Spartans believed all male citizens should become successful soldiers with stamina to defend Sparta, therefore education was based mainly on strength. Little importance was given to reading, writing or other academic learning.

Boys were removed from their families at about age 7 and sent to live in a barracks with other boys of the same age. This barracks would become their home for the next 5 years.

During these 5 years they undertook harsh training, involving foraging for food, stealing and enduring hunger. These were classed as necessary skills to equip them for battle.

At the age of 12, the children that had managed to survive the first 5 years moved onto the 2nd phase of training. The first 5 years were harsh, but the next years were harsher still. This involved constant physical training to build strength and endurance. Any signs of cowardice or disobedience caused severe punishment.

During this time the children were encouraged to fight each other and perform mock battles. This would build strength and improve discipline.

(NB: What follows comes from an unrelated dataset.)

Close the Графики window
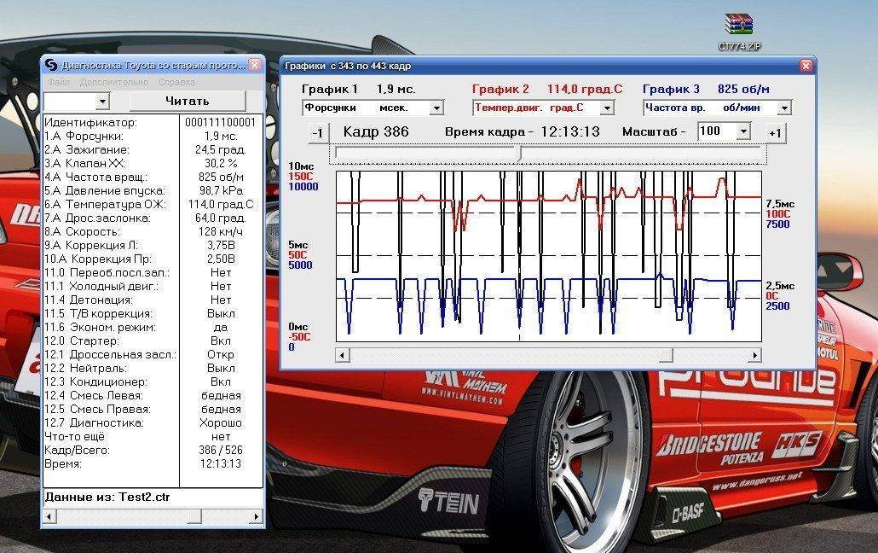Viewport: 878px width, 553px height. (x=806, y=66)
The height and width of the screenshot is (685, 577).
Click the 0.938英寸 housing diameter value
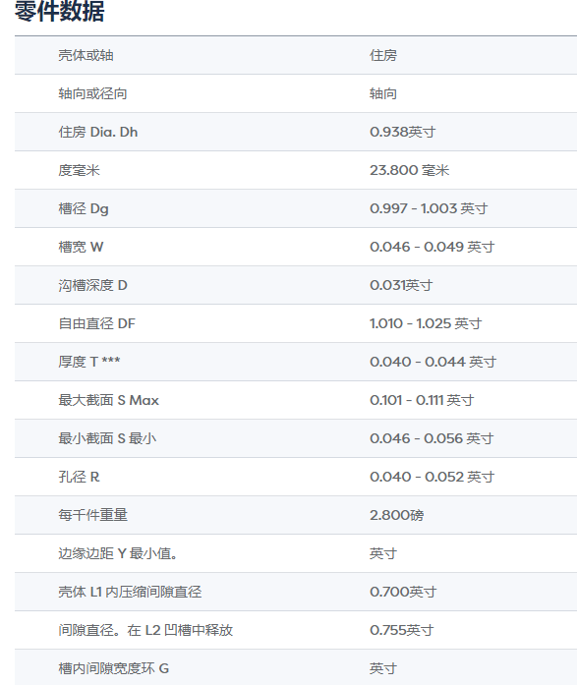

Military training was harsh for children, but they also spent time learning about music and dance. This was classed as important training as well as it would improve the ability to move gracefully as a unit while in battle.

General training ended at the age of 18. At this time to complete the training, they were then expected to hunt down and kill a Spartan slave (Helot) without the murder being discovered.

If the murder was discovered, the student would be convicted and severely punished. They were punished for being caught, not for the murder itself.

Students graduated at 18, however they would continue 2 more years training with a private organisation. At the age of 20 they were regarded as Spartan Soldiers.


The education of girls was managed by the state. It was strict and formal.

It was believed that strong athletic women would produce the next strong Spartan soldiers, therefore the education of girls was based around physical activities.

Up to the age of 18 girls were taught to run, wrestle, throw javelins and discus. They would compete regularly and test their skills. The stronger they became, the better future soldiers they would bear.

Girls would compete at the annual footrace at the Heraea of Ellis.

Girls were also taught to dance, sing and play instruments.